=== Work required ===
In the material below, the required lines run from the one containing "Given: Set quantity to 3" through the one containing "The image size is (819, 1456).". Copy those lines exactly, ends included, and nothing else.

=== Study material ===

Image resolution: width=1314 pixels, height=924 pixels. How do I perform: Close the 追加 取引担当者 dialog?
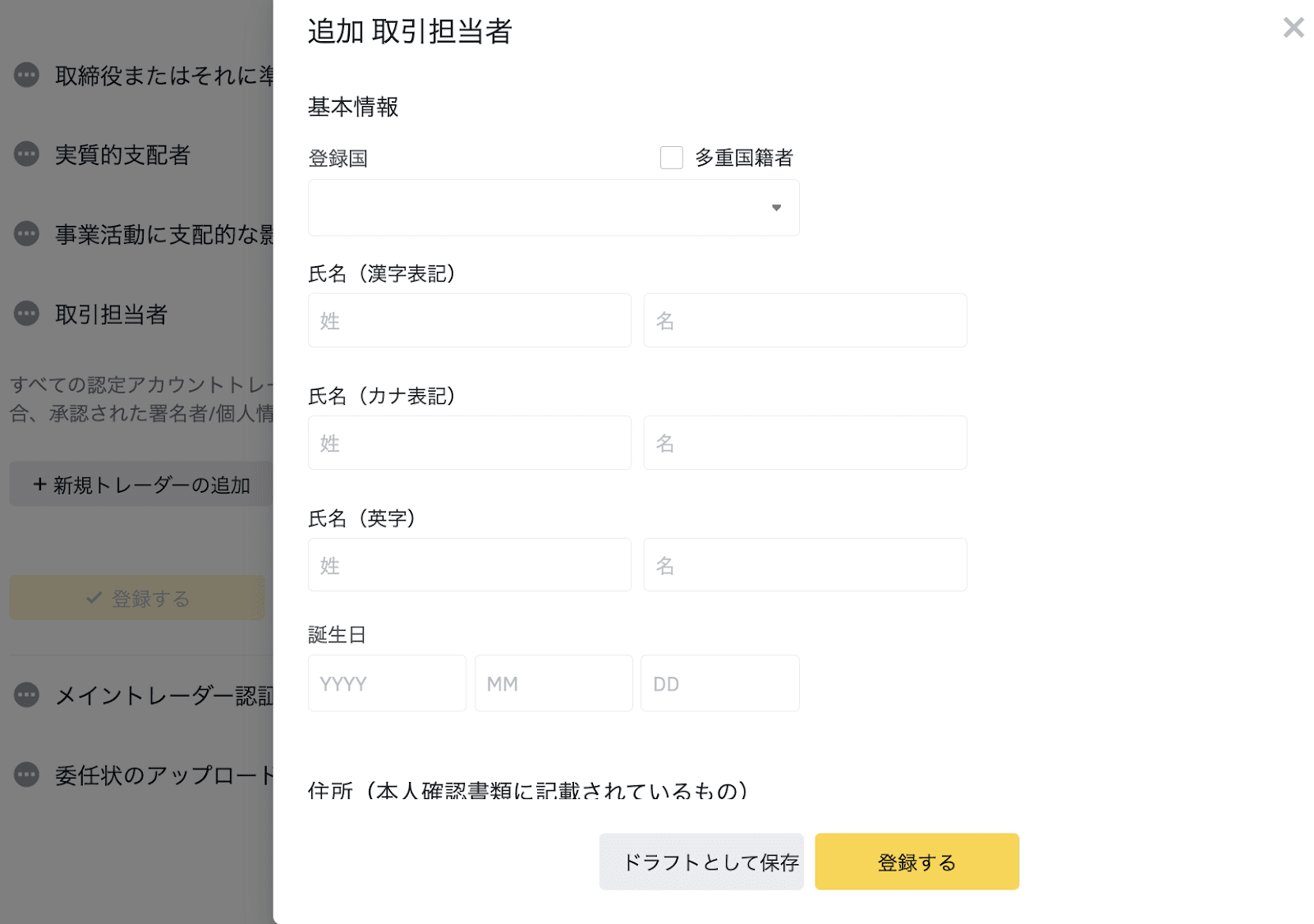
---
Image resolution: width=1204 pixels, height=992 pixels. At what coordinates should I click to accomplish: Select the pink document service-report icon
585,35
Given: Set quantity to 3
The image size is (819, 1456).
==
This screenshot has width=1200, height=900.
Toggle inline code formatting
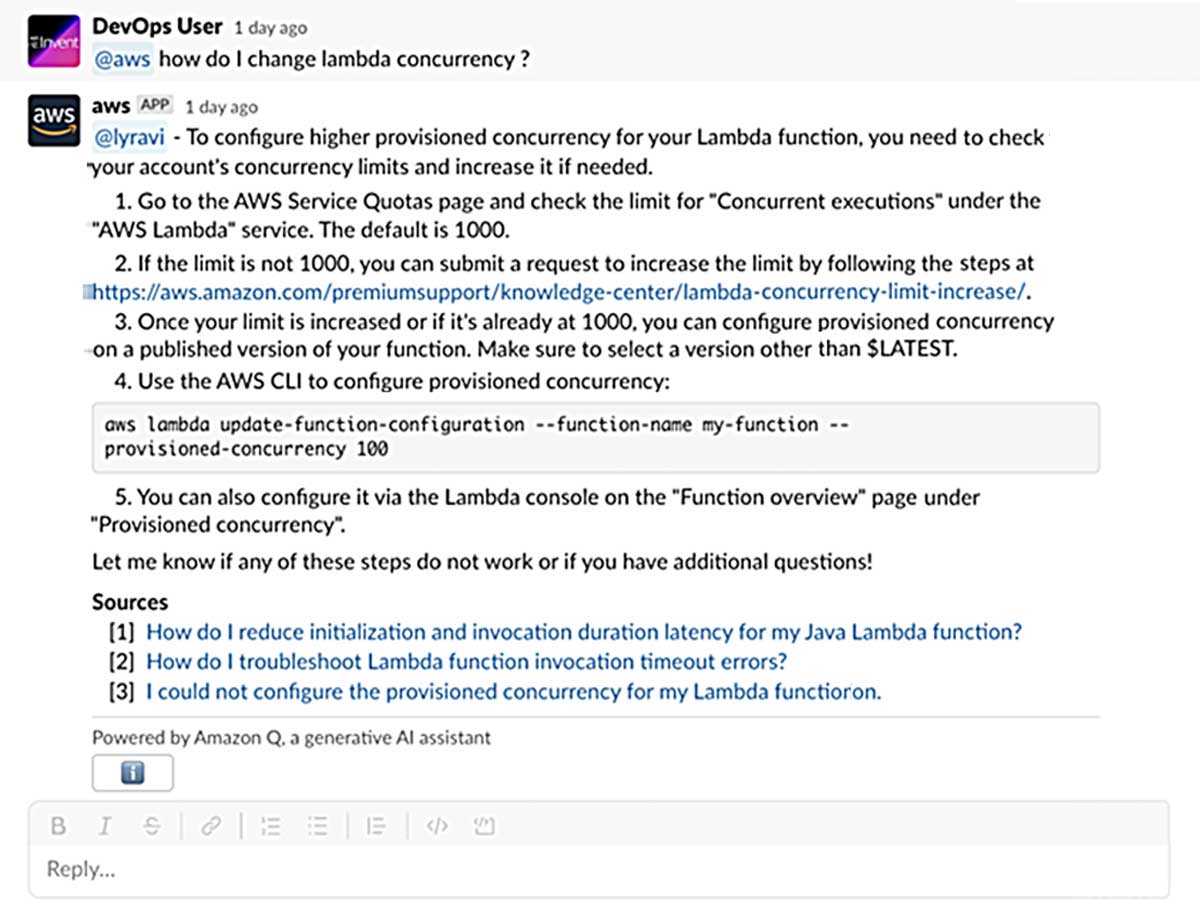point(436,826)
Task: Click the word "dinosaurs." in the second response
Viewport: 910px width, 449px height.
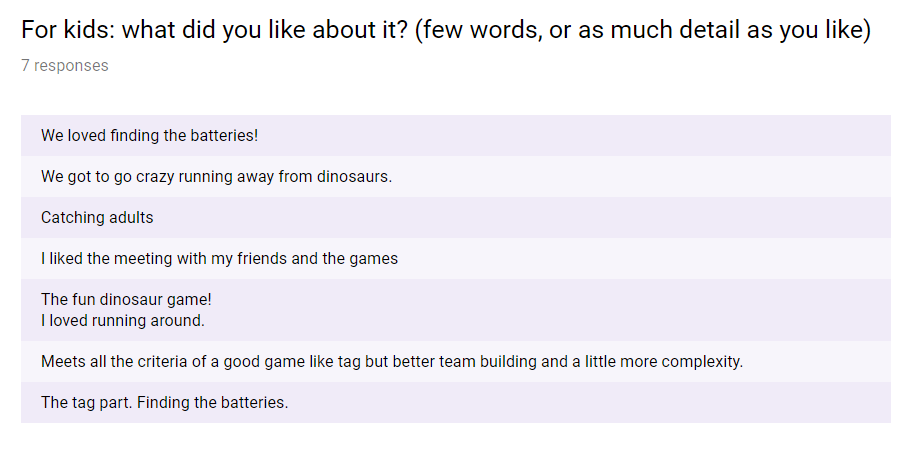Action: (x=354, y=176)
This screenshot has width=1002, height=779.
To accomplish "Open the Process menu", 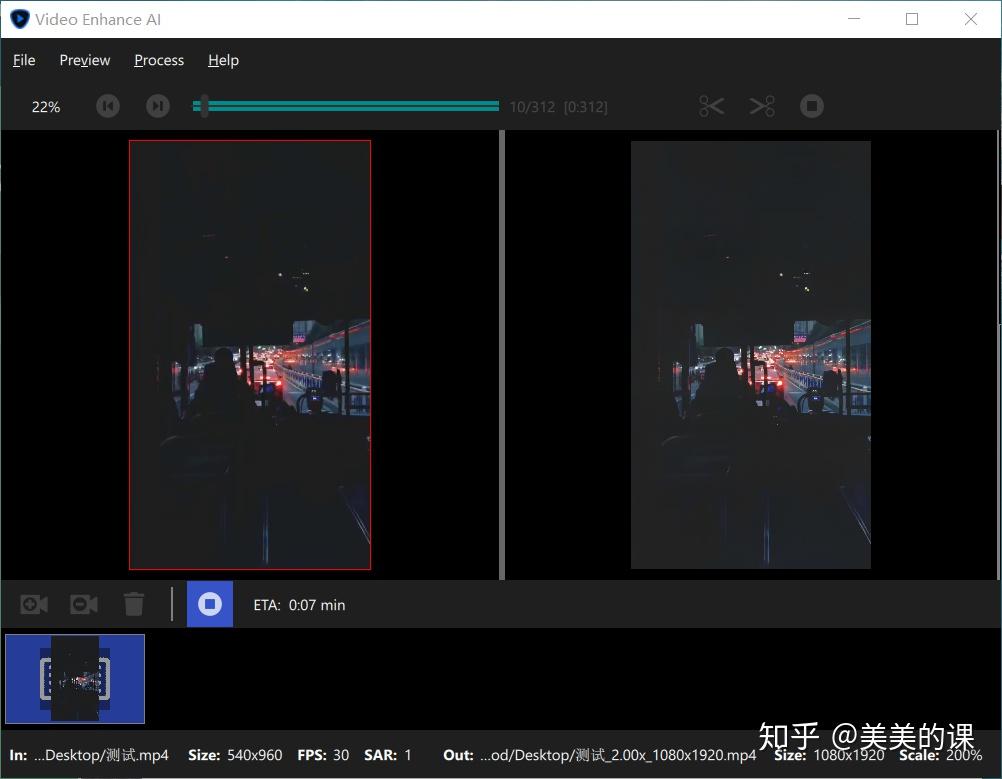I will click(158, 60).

=== Solution for this exercise ===
Given: Set quantity to 3
The image size is (819, 1456).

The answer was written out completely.